In 2008 Leicester city was in league one, third tier of the England Football League.
Fast forward to 2016, Leicester City football club are the champions of England. The No 1 domestic club in the biggest league in world football.
Their win have had financial analyst, rake up their projected revenue income as a result of the triumph, figures from £500m-£900 are what the club according to various report will earn over the next 12months.
Let’s bring the Leicester story home and look at how Nigeria business and Entrepreneurs can learn from the team’s rise (steadily) from 50 places below to being No 1 in England.
Ownership
There’s been a few club takeovers in English football notably the Glazer family (Man United), Roman Abramovich (Chelsea), Sheikh Mansour (Man city), Randy Lerner (Aston villa) none of the listed (except for Roman Abramovich) has as much passion for the club than the business side of the investment like Vichai Srivaddhanaprabha the Leicester City owner. His vision and blue print for the club transcends the financial figures. He did all that could be done both on and off the pitch, free beers, free doughnuts to entice fans, reward their loyalty, ‘importing’ the monks of Buddha to help the team, good welfare for the football club staffs, regular match day appearance, good investment outlay, no knee jerk reaction to events on and off the pitch.
These are characteristics of a passionate business owner, beyond the figures, being steadfast in your projection, sticking to the plan despite unfavorable results are good business lessons to learn for Nigeria Business men and women especially in this present economic down slide. Passion for what you do, passion from the vision should sustain a Nigerian entrepreneur at these hard times, and it (passion) did sustain the Leicester owner even when relegation stared the club in 2015.
A good group
The workforce in every organization is the wheel of progress (or otherwise) of the firm. Leicester city F.C. wasn’t founded on expensive buys despite the owner being himself a billionaire. Did he follow other club owner’s bandwagon of expensive buys? No! Vardy, Kante, Mahrez, Drinkwater, Albrighton, Ulloa, Okazaki, Schmeichel, Schullp all came in a combined fee of less than £60million. Bargain! The strength of the team wasn’t in individual players but in the spirit built from top down. The buys were needful, important and could bring value.
Nigerian entrepreneurs are quick to ring the changes at the slightest prompting where a little tweak could suffice, we tend to do a whole sale change, where a kick in the backside or a motivation to do more is needed, we tend to criticize, thereby bringing a negative vibe. We should as business owners invest more in our workforce, see the job from their point most times and create a general atmosphere of friendly work environment to get the best out of them. Good staff will swim and sink with your firm if you bought them over with your vision from the onset and stick to it.

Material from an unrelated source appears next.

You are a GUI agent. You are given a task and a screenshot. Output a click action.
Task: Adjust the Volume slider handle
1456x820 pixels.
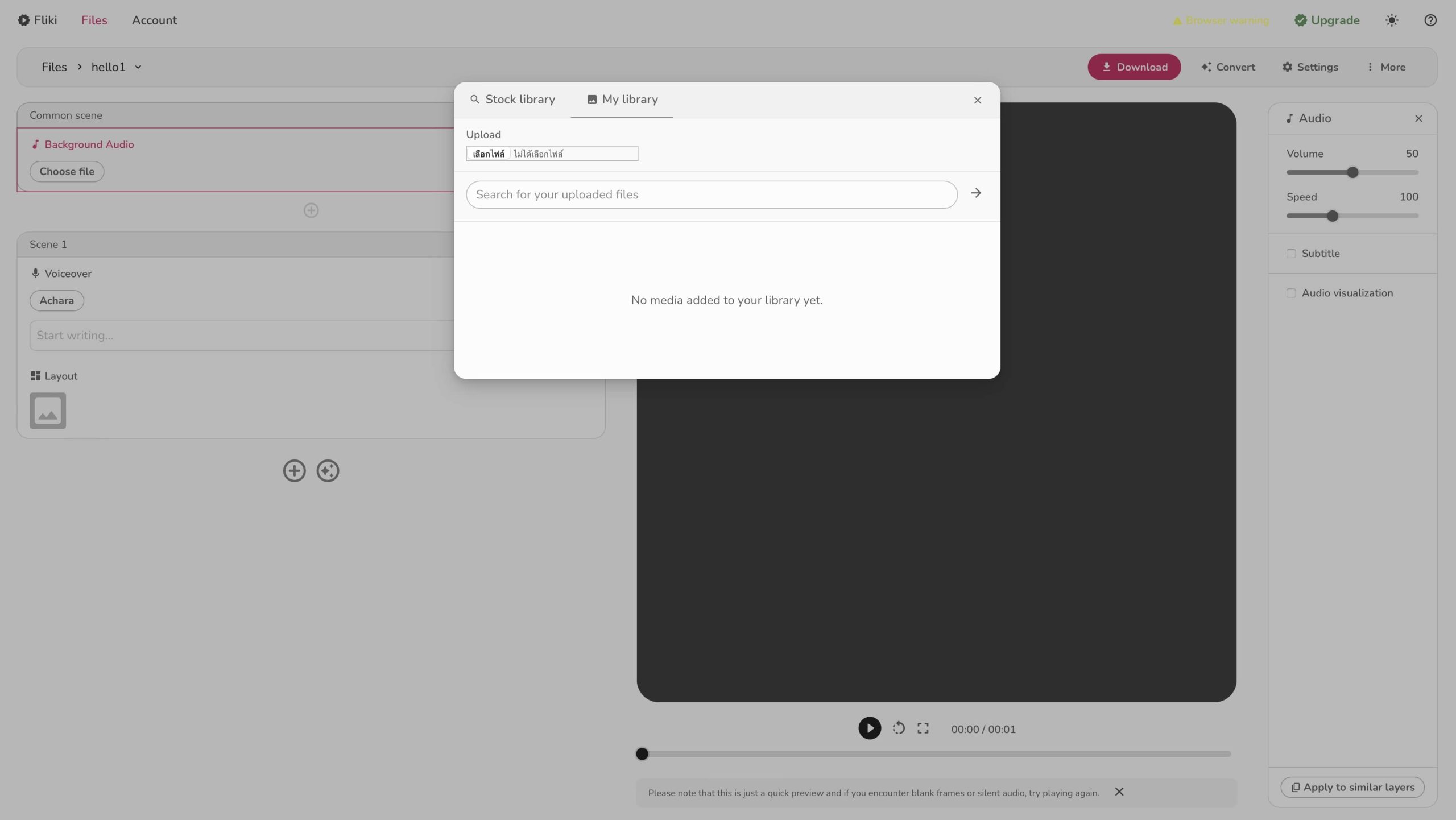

What are the lessons from the Leicester city fairytale? If your business/service brings value be passionate about it. Groom virile staff strength; learn to be calm even when in an unstable economic climate. Be realistic with your projection and with a good team (product) a good customer (fans) base be rest assured that once you survive the hard times as Leicester city did last season you will be a winner, a champion, a known brand and the monies will start rolling in and that’s when you start looking at the financial figures. Service first (even in hard times) before reward. Campeones! Campeones!! Ole! Ole!! Ole!!! Leicester City.